MEIN LEBEN ALS SOHN gilt als Roths persönlichstes Buch. Es ist frei von stilistischen Spielereien und rhetorischem Schnickschnack, verzichtet aber trotz aller Direktheit nicht auf die typisch verästelten Sätze. Bei manchen Szenen könnte man Roth eine gewisse Indiskretion vorwerfen, besonders in Bezug auf den körperlichen Kontrollverlust seines Vaters, was äußerst unangenehme Folgen hat. Man beachte: Herman Roth war ein angesehener Mann in seiner Heimatstadt, keine Romanfigur, und sein Sohn einer der meistgelesenen Autoren seiner Zeit – nicht alle Anekdoten gehören an die Öffentlichkeit. Aber Roth will hier niemanden bloßstellen, er verfolgt nur – wie immer – sein Credo der Aufrichtigkeit. Und das – ebenfalls wie immer – bewegend und auf sprachlich höchsten Niveau.

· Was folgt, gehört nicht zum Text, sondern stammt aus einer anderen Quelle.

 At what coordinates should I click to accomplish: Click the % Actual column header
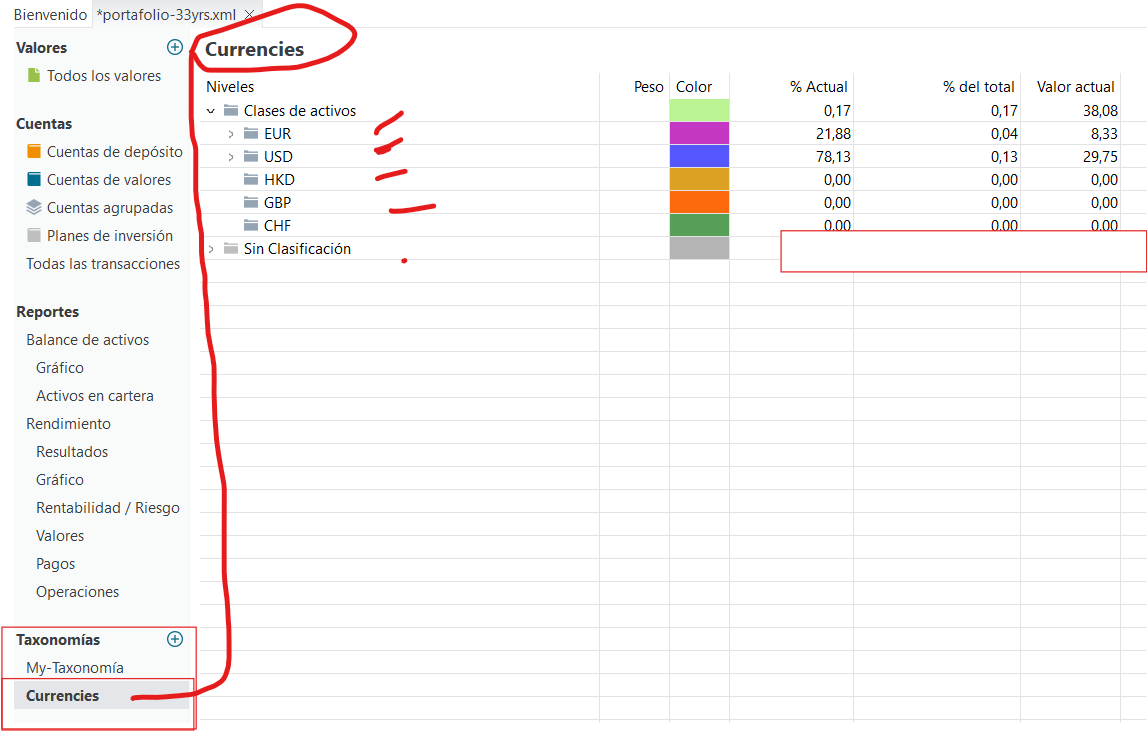point(818,87)
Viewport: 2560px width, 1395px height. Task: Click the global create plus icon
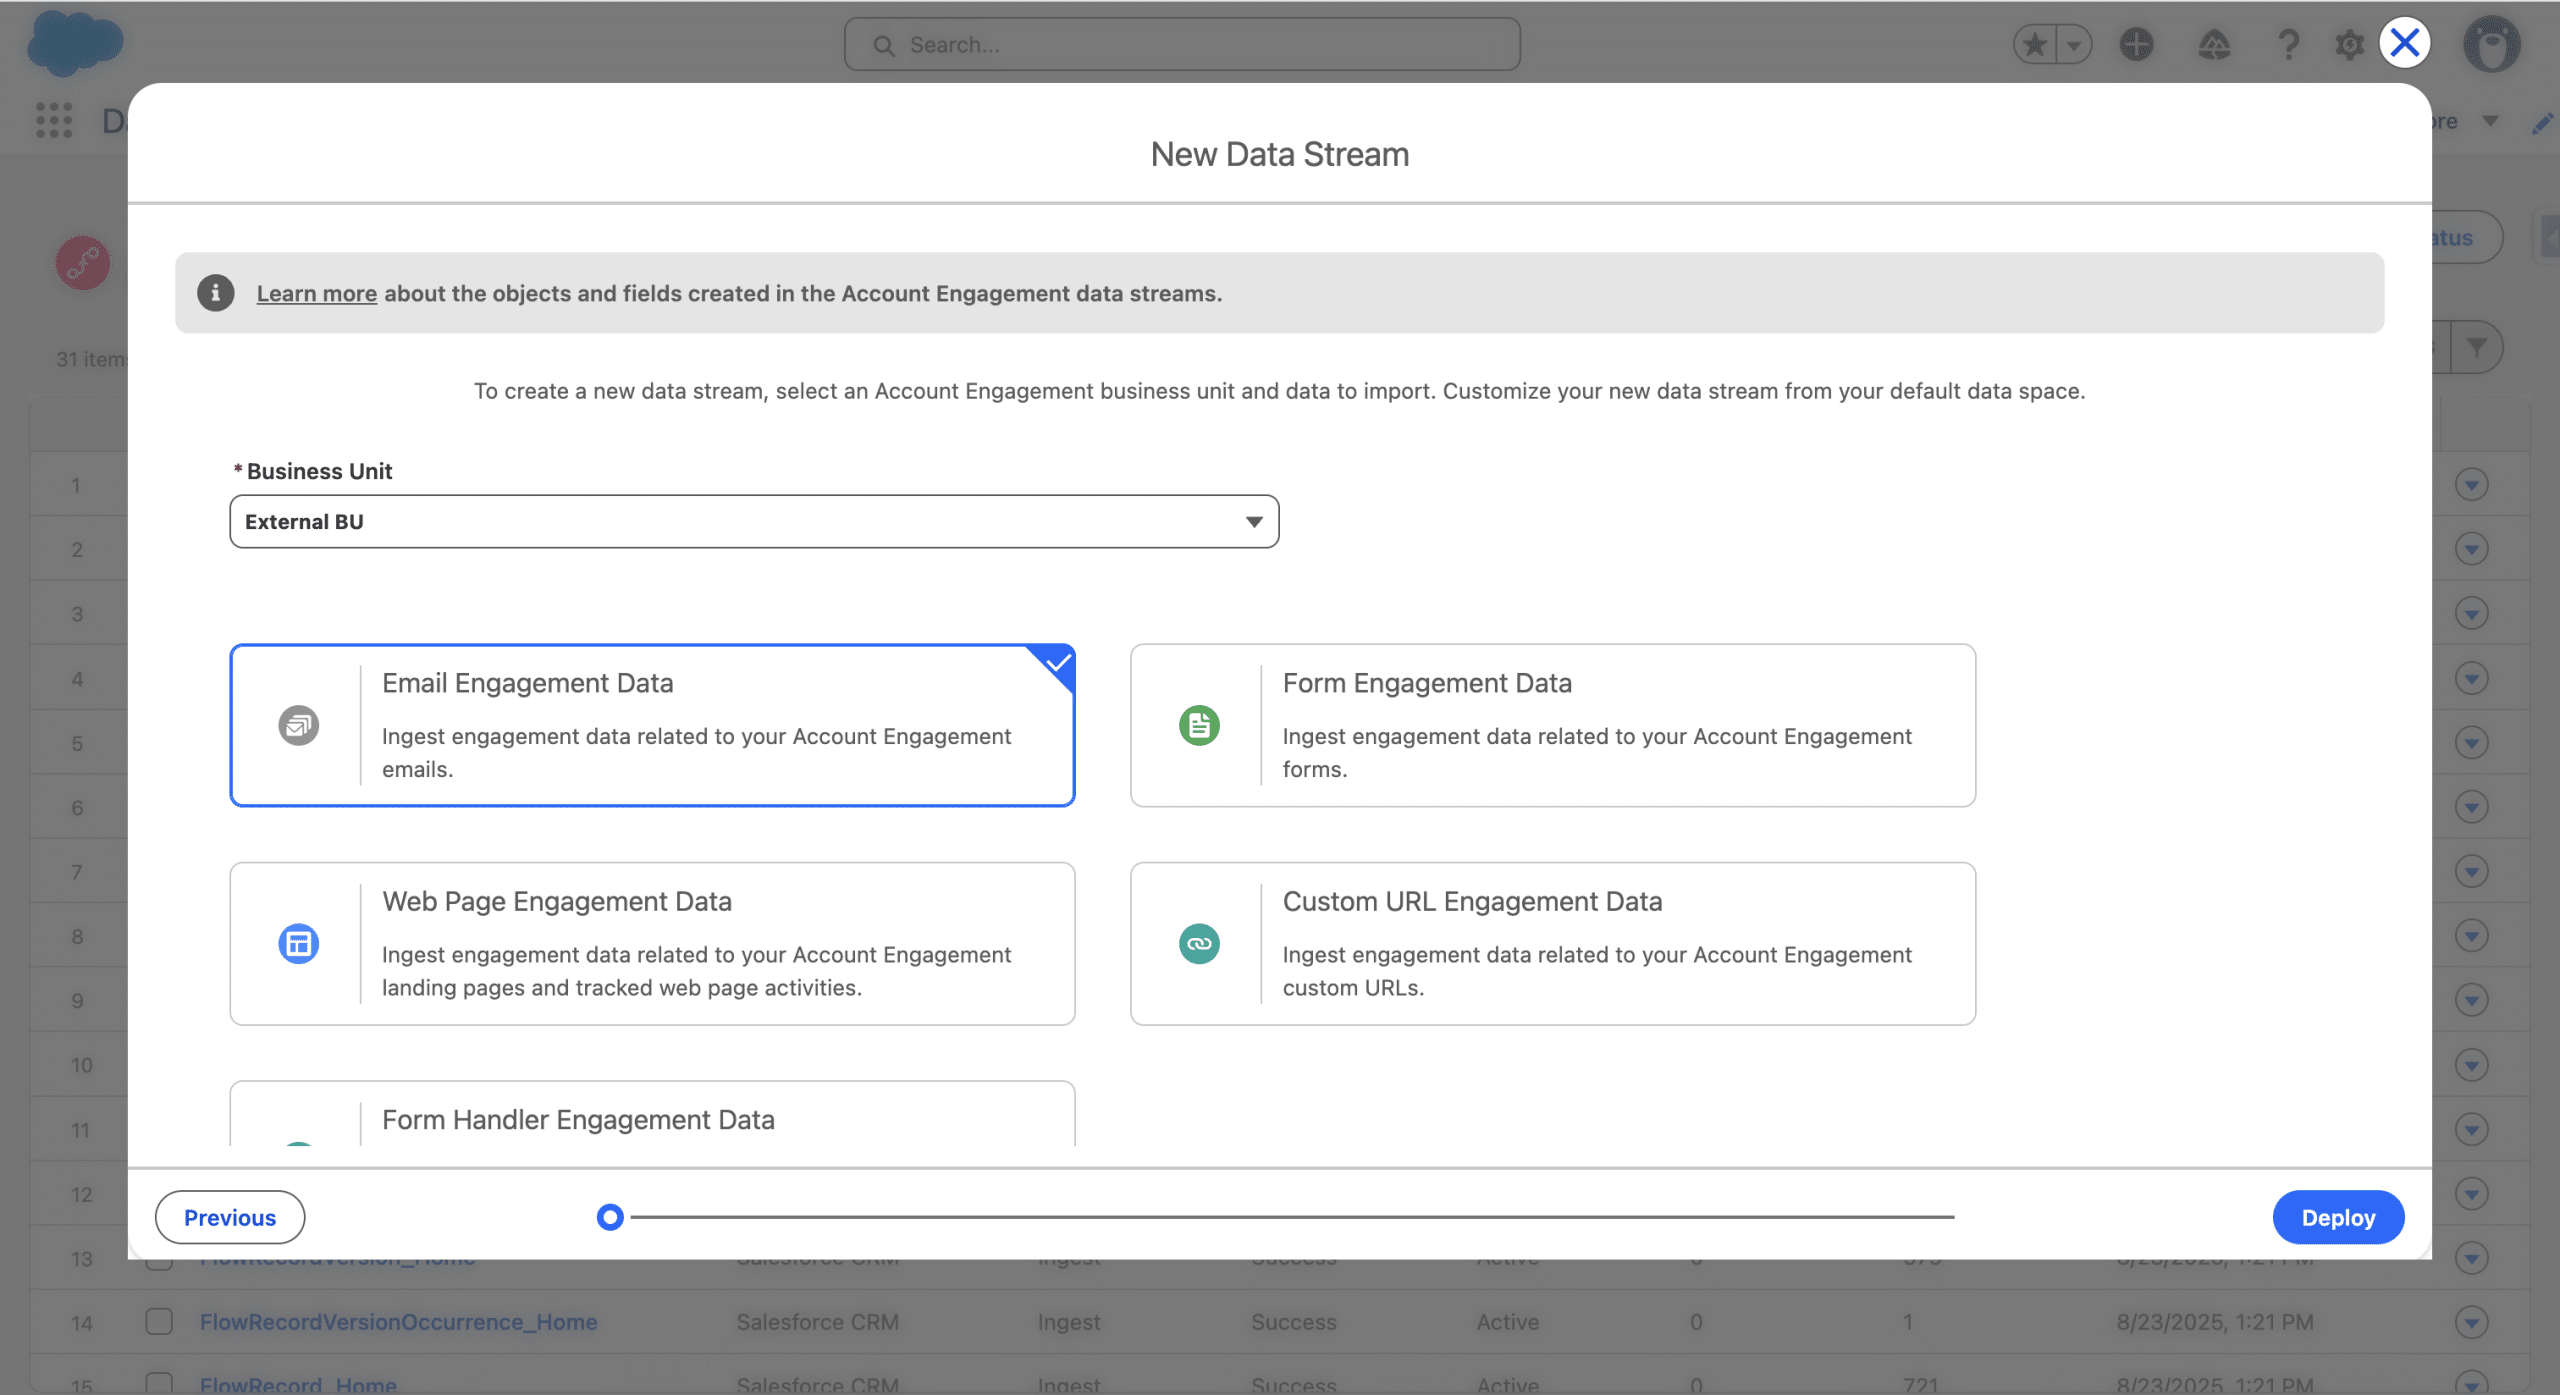point(2136,44)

Ein paar Monate nach Philip Roths Tod im Mai 2018 entschied sich der Hanser-Verlag zu einer kleinen Sonderedition, die vier seiner Romane umfasst, die sich gut als Einstieg in das umfangreiche Werk des Autors eignen. Ich finde die Reihe optisch ansprechend und würde mir sehr wünschen, dass sie fortgeführt würde. Besonders die vier Zuckerman-Romane oder die vergriffenen Frühwerke wie ANDERER LEUTE SORGEN oder UNSERE GANG wären doch perfekte Titel für eine Neuveröffentlichung. Hiermit also ein ganz dickes Bittebittebitte in Richtung München. Ich bin mir sicher, das würde nicht nur mich glücklich machen.


978-3-446-26240-9MEIN LEBEN ALS SOHN erschien bei Hanser als Wiederauflage in einer Sonderedition zum Tode Philip Roths. Alle Informationen über Buch und Autor findet Ihr hier. Und wie immer noch eine kleine Bitte: Kauft Bücher in Euren Buchhandlungen vor Ort. Die Online-Riesen sind schon satt genug und Eure Innenstädte werden es Euch danken.

3 Gedanken zu “Philip Roth | MEIN LEBEN ALS SOHN

  1. Hallo, wir haben im Herbst in meinem Lesekreis dieses Buch von Philip Roth gelesen und es hat alle Teilnehmer sehr berührt, wie er seinen Vater im letzten Jahr begleitet hat. Die Szenen, auf die Du anspielst, waren manchen zwar zu direkt, aber solche Situationen gehören zum Leben und Altwerden einfach dazu. Und Philip Roth lässt seinem Vater auch in beschämenden Situationen seine Würde. Wie immer war es eine Freude, Philip Roth zu lesen.